Task brief: Transcribe every line of the material below without change, apart from dropping the pictures.

Data to examine:
========================
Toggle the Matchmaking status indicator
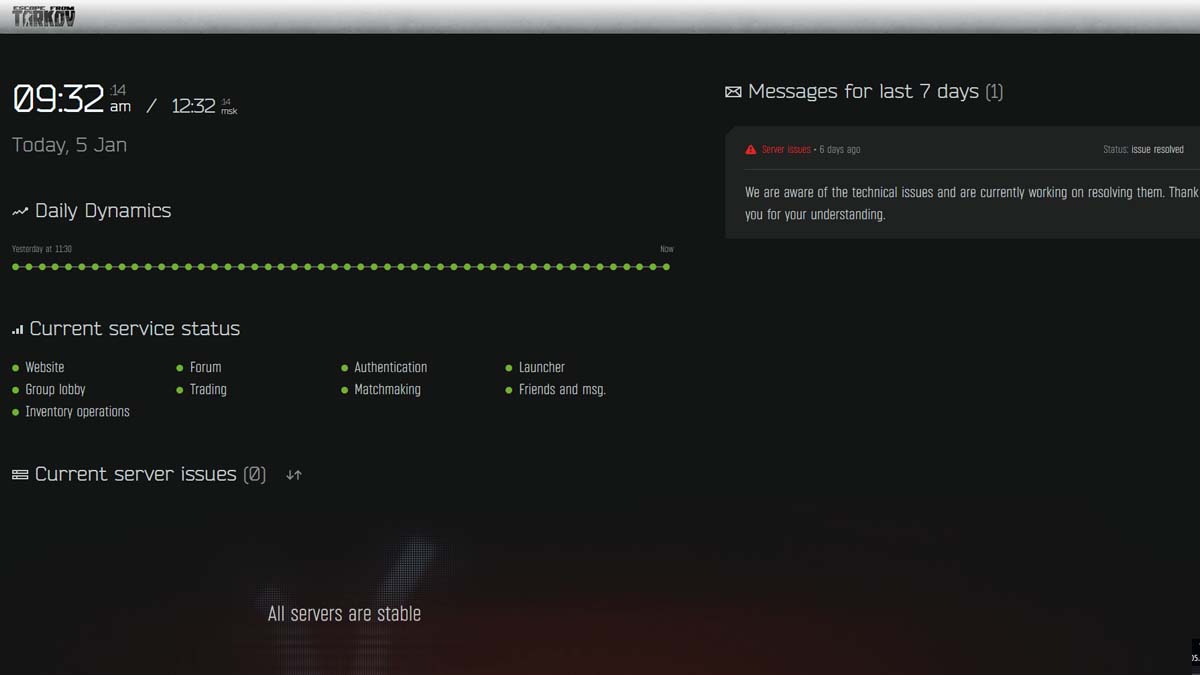The height and width of the screenshot is (675, 1200). click(346, 389)
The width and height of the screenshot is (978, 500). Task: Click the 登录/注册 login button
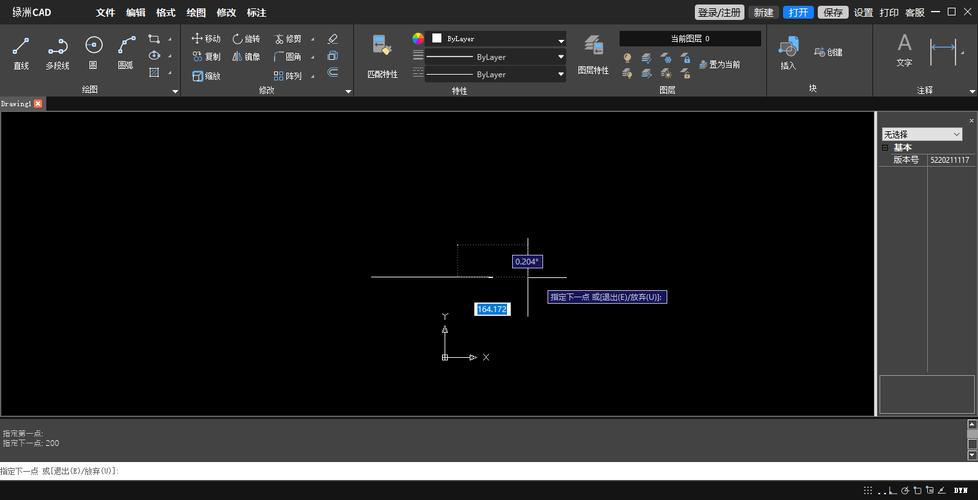[719, 12]
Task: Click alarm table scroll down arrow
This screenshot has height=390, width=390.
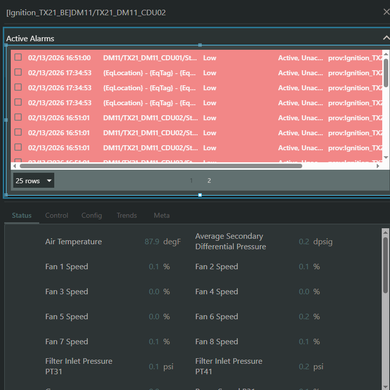Action: coord(386,157)
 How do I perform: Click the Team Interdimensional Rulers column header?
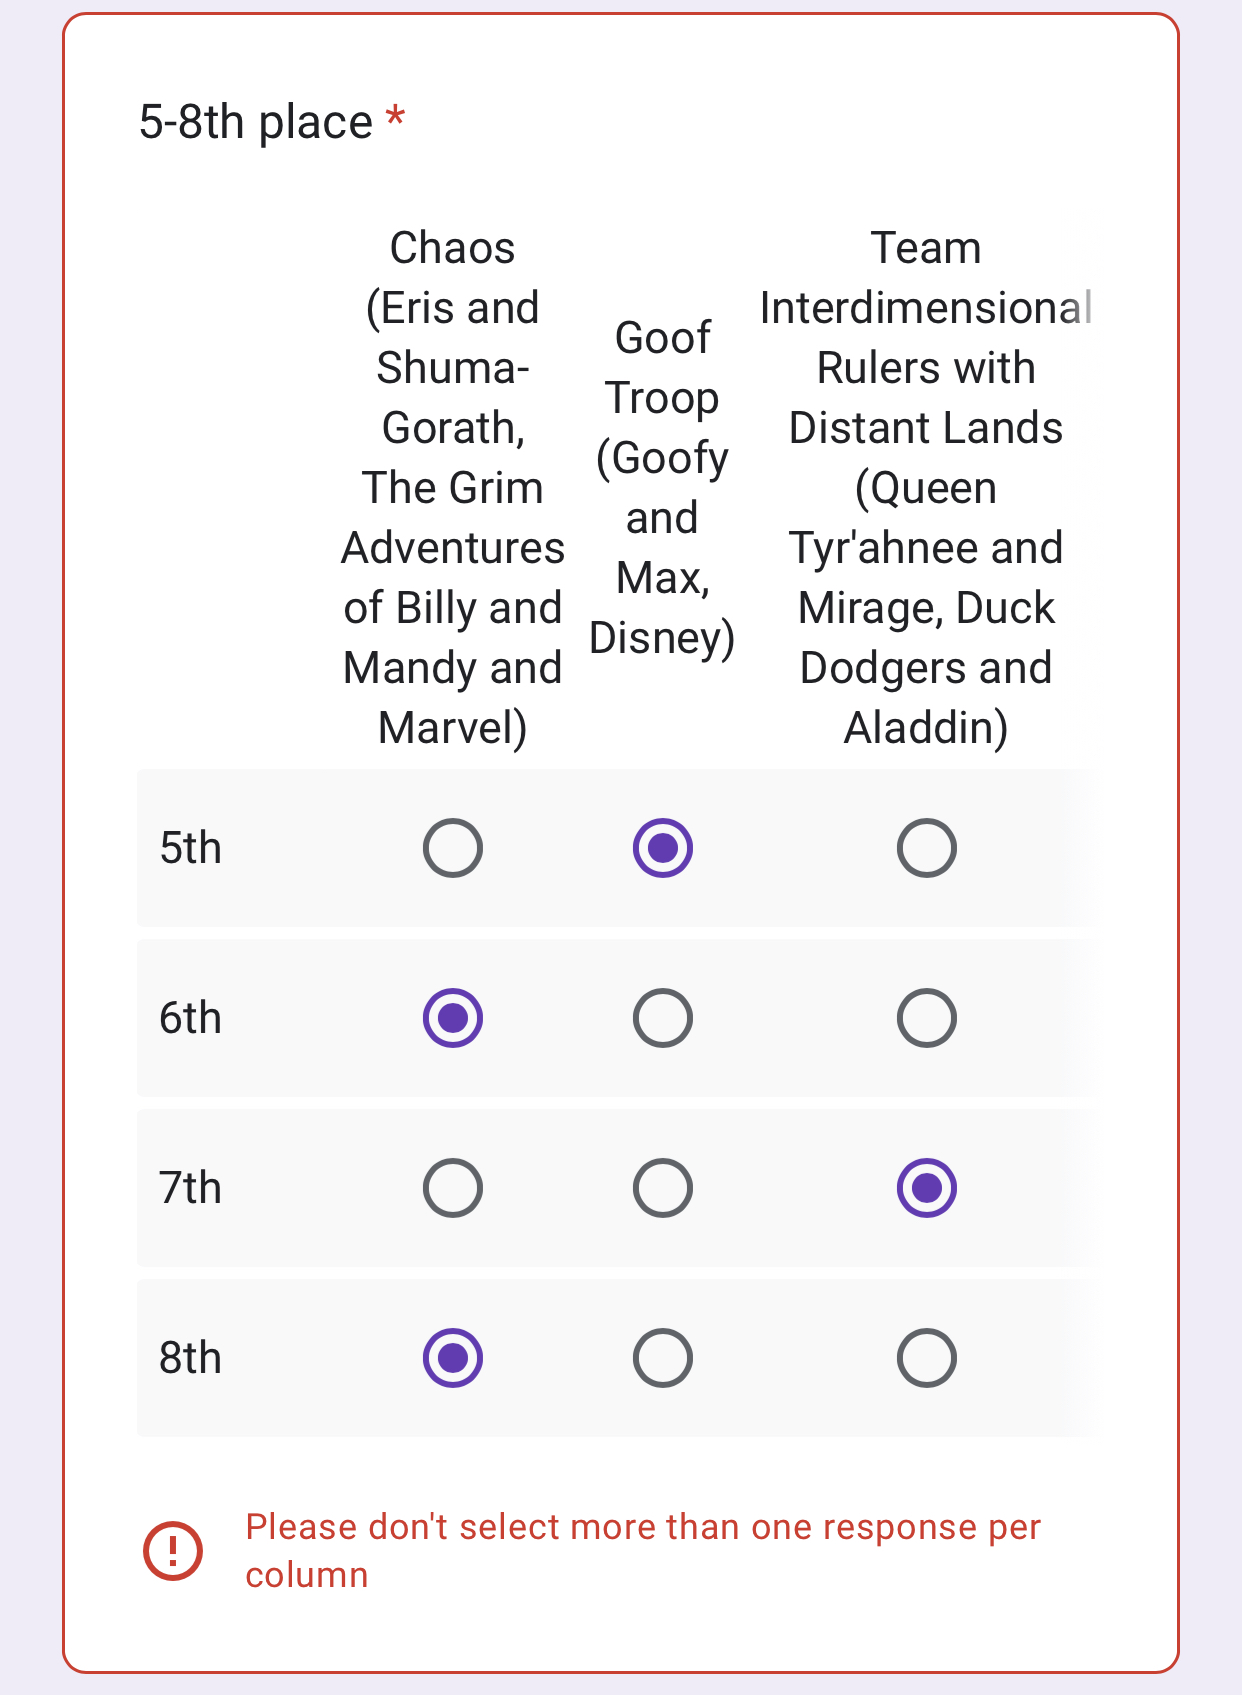pyautogui.click(x=926, y=488)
========================
Worked solution:
Toggle the Matchmaking status indicator
The height and width of the screenshot is (675, 1200). click(346, 389)
The width and height of the screenshot is (978, 500). Task: Click the 登录/注册 login button
[719, 12]
Task: Click alarm table scroll down arrow
This screenshot has height=390, width=390.
Action: coord(386,157)
 How do I perform: Click the Team Interdimensional Rulers column header?
pyautogui.click(x=926, y=488)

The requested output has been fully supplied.